Re: [PATCH] drivers/perf: handle multiple CPUs with single interrupts

From: Stefan Agner
Date: Tue Jan 22 2019 - 03:59:57 EST


On 21.01.2019 18:23, Mark Rutland wrote:
> Hi Stefan,
>
> On Mon, Jan 21, 2019 at 03:41:11PM +0100, Stefan Agner wrote:
>> Currently, if only a single interrupt is available, the code assigns
>> this single interrupt to the first CPU. All other CPUs are left
>> unsupported. This allows to use perf events only on processes using
>> the first CPU. This is not obvious to the user.
>>
>> Instead, disable interrupts but support all CPUs. This allows to use
>> the PMU on all CPUs for all events other than sampling events which do
>> require interrupt support.
>
> Even for non-sampling events we use the overflow interrupt to ensure
> that we don't lose count across overflows, and without that interrupt,
> we cannot guarantee that the results are accurate.
>
> For example:
>
> Program counter to 0
> Start program
> < counter overflows, no interrupt >
> < counter overflows, no interrupt >
> Stop program
> Counter reads as 5
>
>
> ... which we cannot distinguish from:
>
> Program counter to 0
> Start program
> < counter overflows, no interrupt >
> < counter overflows, no interrupt >
> < counter overflows, no interrupt >
> < counter overflows, no interrupt >
> < counter overflows, no interrupt >
> < counter overflows, no interrupt >
> Stop program
> Counter reads as 5
>
> ... and thus cannot provide any reasonable confidence in results.

Oh ok I see, this is not what we want at all!

Currently we register that one IRQ for CPU0. So what happens today is:

Program counter to 0
Start program
< program scheduled on CPU0 >
< counter overflows, interrupt >
< program scheduled on CPU1 >
< counter overflows, no interrupt >
< counter overflows, no interrupt >
Stop program
Counter reads as 5

Which is off too...

I could also reproduce this by manually moving the process between
CPU0/1...

We probably should not probe the driver at all then? It seems rather
unwise to provide users PMU data which might be plain wrong.

>
> In theory, we could use a hrtimer to periodically refresh the events to
> prevent this, but this would need to be set at some very high frequency
> to account for the fastest potential counter, and would significantly
> degrade performance.
>
> I don't think that's going to be reliable, and given that, I don't think
> that we can support muxed IRQs in this way.

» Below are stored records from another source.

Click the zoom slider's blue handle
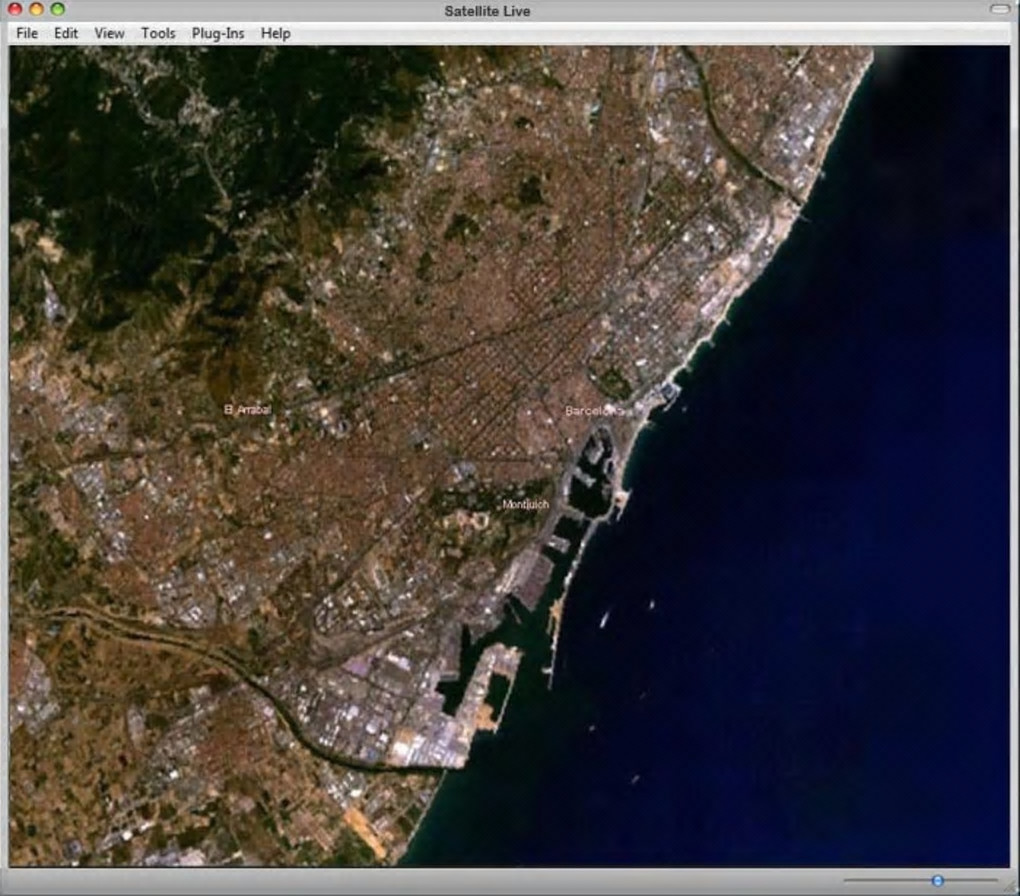 tap(937, 881)
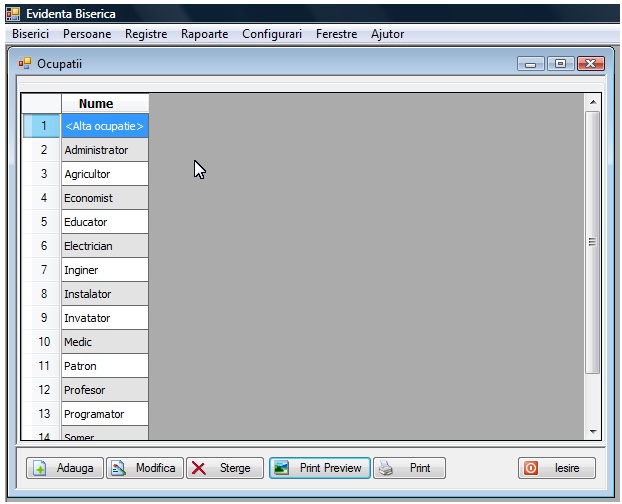Click the Ocupatii window title icon
The height and width of the screenshot is (504, 622).
point(25,64)
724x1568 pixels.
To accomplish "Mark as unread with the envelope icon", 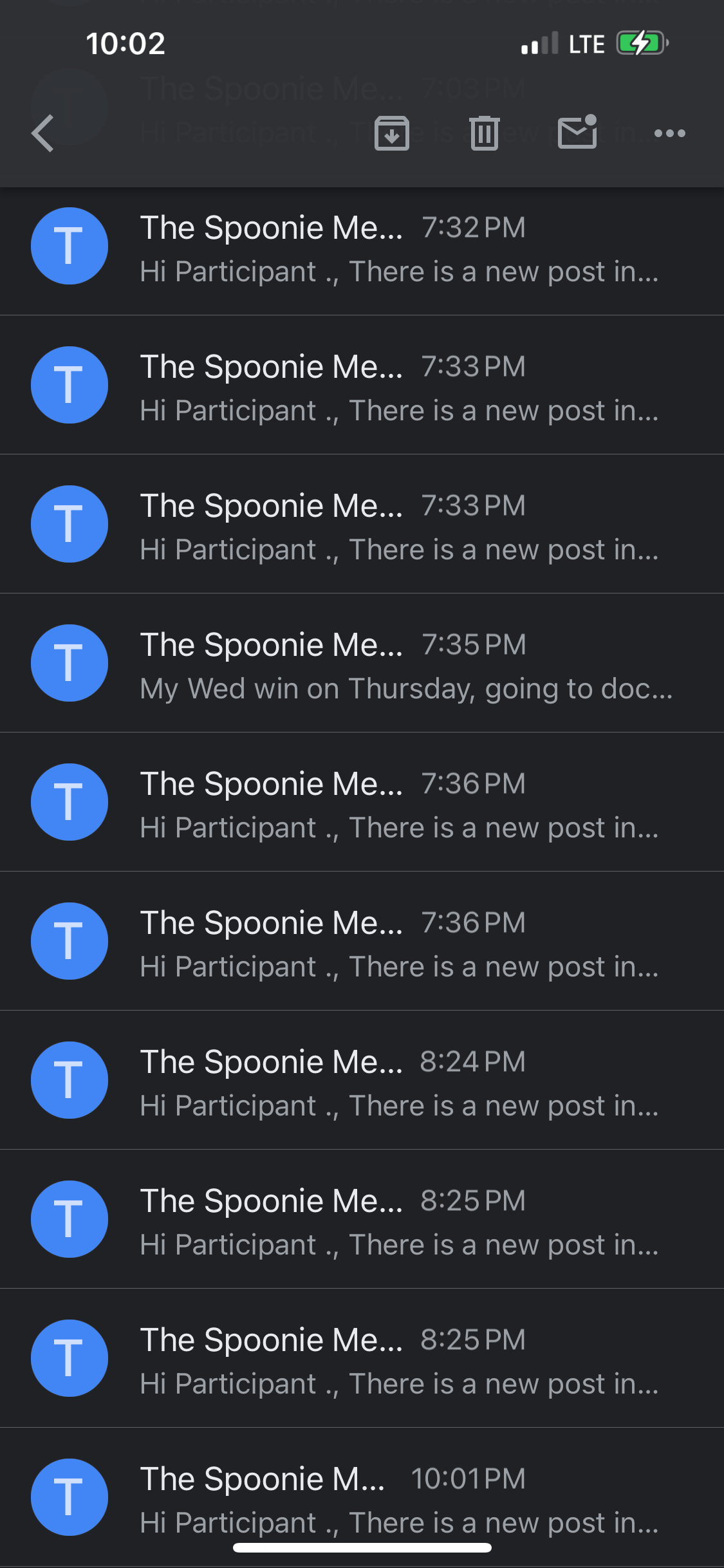I will (x=577, y=132).
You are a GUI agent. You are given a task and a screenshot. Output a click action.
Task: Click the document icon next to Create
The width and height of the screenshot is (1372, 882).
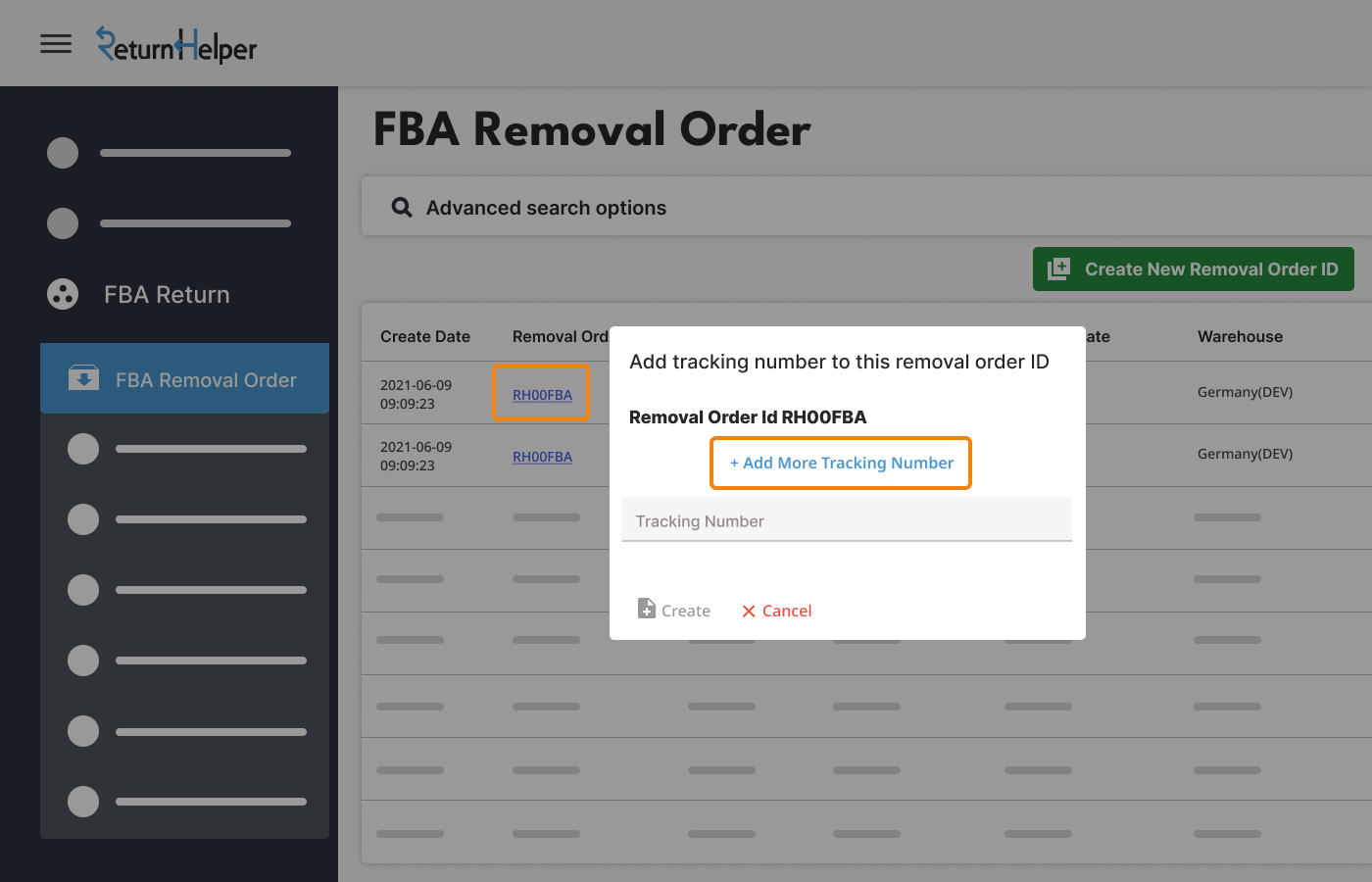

Is it possible to get the overflow interrupts as well as read the PMU
counters for another CPU?

If not, I assume the interrupt bounce mechanism from ux500 is the only
way?

--
Stefan

>
> Thanks,
> Mark.
>
>>
>> Signed-off-by: Stefan Agner <stefan@xxxxxxxx>
>> ---
>> This has been observed and tested on a i.MX 6DualLite, but is probably
>> valid for i.MX 6Quad as well.
>>
>> It seems that ux500 once had support for single IRQ on a SMP system,
>> however this got removed with:
>> Commit 2b05f6ae1ee5 ("ARM: ux500: remove PMU IRQ bouncer")
>>
>> I noticed that with this patch I get an error when trying to use perf stat:
>> # perf top
>> Error:
>> cycles: PMU Hardware doesn't support sampling/overflow-interrupts. Try 'perf stat'
>>
>> Without this patch perf top seems to work, but it seems not to use any
>> sampling events (?):
>> # perf top
>> PerfTop: 7215 irqs/sec kernel:100.0% exact: 0.0% [4000Hz cpu-clock:pppH], (all, 2 CPUs)
>> ....
>>
>> Also starting perf top and explicitly selecting cpu-clock seems to work
>> and show the same data as before this change.
>> # perf top -e cpu-clock:pppH
>> PerfTop: 7214 irqs/sec kernel:100.0% exact: 0.0% [4000Hz cpu-clock:pppH], (all, 2 CPUs)
>>
>> It seems that perf top falls back to cpu-clock in the old case, but not
>> once sampling events are not supported...
>>
>> --
>> Stefan
>>
>>
>> drivers/perf/arm_pmu_platform.c | 19 +++++++++++--------
>> 1 file changed, 11 insertions(+), 8 deletions(-)
>>
>> diff --git a/drivers/perf/arm_pmu_platform.c b/drivers/perf/arm_pmu_platform.c
>> index 933bd8410fc2..80b991417b6e 100644
>> --- a/drivers/perf/arm_pmu_platform.c
>> +++ b/drivers/perf/arm_pmu_platform.c
>> @@ -105,23 +105,26 @@ static int pmu_parse_irqs(struct arm_pmu *pmu)
>> return num_irqs;
>> }
>>
>> + if (num_irqs == 1) {
>> + int irq = platform_get_irq(pdev, 0);
>> + if (irq && irq_is_percpu_devid(irq))
>> + return pmu_parse_percpu_irq(pmu, irq);
>> + }
>> +
>> /*
>> * In this case we have no idea which CPUs are covered by the PMU.
>> * To match our prior behaviour, we assume all CPUs in this case.
>> + * Multiple CPUs with a single PMU irq are currently not handled.
>> + * Rather than supporting only the first CPU, support all CPUs but
>> + * without interrupt capability.
>> */
>> - if (num_irqs == 0) {
>> - pr_warn("no irqs for PMU, sampling events not supported\n");
>> + if (num_irqs == 0 || (nr_cpu_ids > 1 && num_irqs == 1)) {
>> + pr_info("No per CPU irqs for PMU, sampling events not supported\n");
>> pmu->pmu.capabilities |= PERF_PMU_CAP_NO_INTERRUPT;
>> cpumask_setall(&pmu->supported_cpus);
>> return 0;
>> }
>>
>> - if (num_irqs == 1) {
>> - int irq = platform_get_irq(pdev, 0);
>> - if (irq && irq_is_percpu_devid(irq))
>> - return pmu_parse_percpu_irq(pmu, irq);
>> - }
>> -
>> if (nr_cpu_ids != 1 && !pmu_has_irq_affinity(pdev->dev.of_node)) {
>> pr_warn("no interrupt-affinity property for %pOF, guessing.\n",
>> pdev->dev.of_node);
>> --
>> 2.20.1
>>